On wonders if Dr. Leavitt would include the Swedish Medical Products Agency, who incidentally have a cooperation agreement with our own FDA, under the category of "fearmongers."

Finally, stories of HIT mayhem of which Dr. Leavitt seems blissfully unaware are making their way to appropriate political circles. The whistleblowers are afraid to speak out publicly due to fear of job loss or retaliation. However, when the case examples do come out, it may be Dr. Leavitt who will be found to be "fear mongering" about those who care more about patients and their rights than about information technology.

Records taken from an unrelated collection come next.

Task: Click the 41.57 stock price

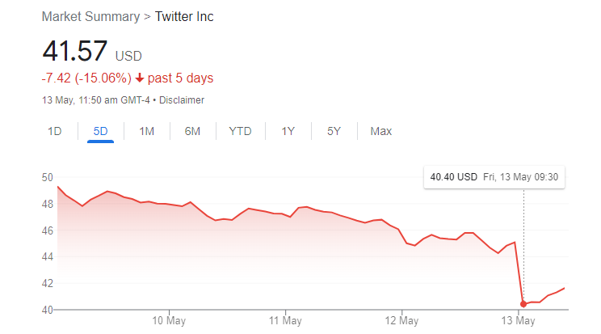Action: click(x=74, y=52)
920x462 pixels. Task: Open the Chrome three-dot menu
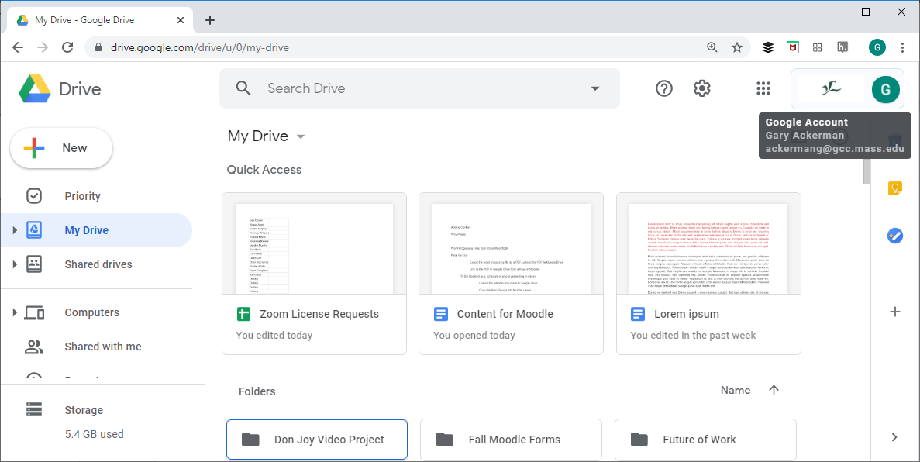(902, 47)
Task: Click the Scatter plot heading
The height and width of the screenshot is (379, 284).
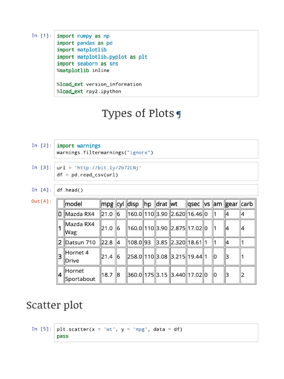Action: [x=54, y=305]
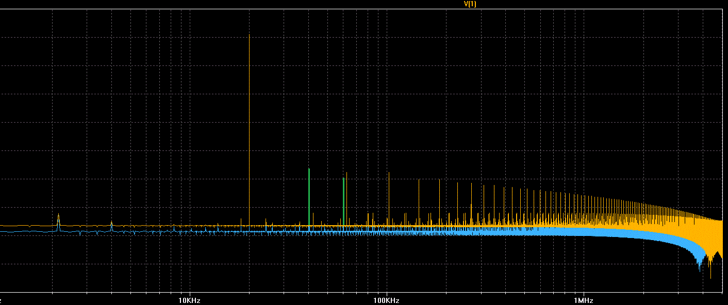Click the orange trace at its far-left start

[2, 226]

Health IT Under ARRA: It's Not the Money, It's the Message. Indeed.

And Dr. Leavitt's message about those who think critically about health IT seems quite ill informed and mean spirited.

Finally, to get past the ad hominem and other logical fallacy nonsense I believe will be coming my way, I'll just admit to any and all of it. I'm an SOB, I'm a disgruntled curmudgeon, I'm an HIT dilettante, my uncle was in the mafia, I kick little cygnet swans in the park to be mean to Chucky, the cob (father) , and Princess, the pen (mother). /sarc

:-)


The Mute Swan family of Towamencin Twp., PA. Click to enlarge. The cygnets have really grown this past month (major cuteness warning if you click this picture from June 1!)


Now that we're hopefully past the expected ad hominem, perhaps the real issues can be addressed.

As a final piece of advice to Dr. Leavitt, I can add that dismissing concerns of others, Dogbert-style, is not a way to win friends and influence people.

Humor and a little humility work much better.